• Exercise prompt: Every line below should be copied out exactly.
-------- Data for processing --------
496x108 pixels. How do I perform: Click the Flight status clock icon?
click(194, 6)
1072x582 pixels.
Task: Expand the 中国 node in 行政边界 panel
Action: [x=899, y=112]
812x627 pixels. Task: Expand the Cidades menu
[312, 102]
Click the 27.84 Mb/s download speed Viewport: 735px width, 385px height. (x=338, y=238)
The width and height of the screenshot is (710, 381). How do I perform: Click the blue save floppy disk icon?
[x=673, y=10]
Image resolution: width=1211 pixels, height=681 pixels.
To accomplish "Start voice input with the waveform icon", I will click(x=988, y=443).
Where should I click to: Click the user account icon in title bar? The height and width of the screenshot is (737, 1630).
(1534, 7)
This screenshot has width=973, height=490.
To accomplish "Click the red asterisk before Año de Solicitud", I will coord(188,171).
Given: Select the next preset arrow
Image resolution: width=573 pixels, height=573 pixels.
--------
• Answer for this exercise:
496x108 pixels. How do I perform: Click the Flight status clock icon?
click(194, 6)
1072x582 pixels.
Task: Expand the 中国 node in 行政边界 panel
Action: [x=899, y=112]
812x627 pixels. Task: Expand the Cidades menu
[312, 102]
Click the 27.84 Mb/s download speed Viewport: 735px width, 385px height. (x=338, y=238)
The width and height of the screenshot is (710, 381). How do I perform: Click the blue save floppy disk icon?
[x=673, y=10]
Image resolution: width=1211 pixels, height=681 pixels.
To accomplish "Start voice input with the waveform icon", I will click(x=988, y=443).
Where should I click to: Click the user account icon in title bar? The height and width of the screenshot is (737, 1630).
(1534, 7)
This screenshot has width=973, height=490.
To accomplish "Click the red asterisk before Año de Solicitud", I will coord(188,171).
Given: Select the next preset arrow
Image resolution: width=573 pixels, height=573 pixels.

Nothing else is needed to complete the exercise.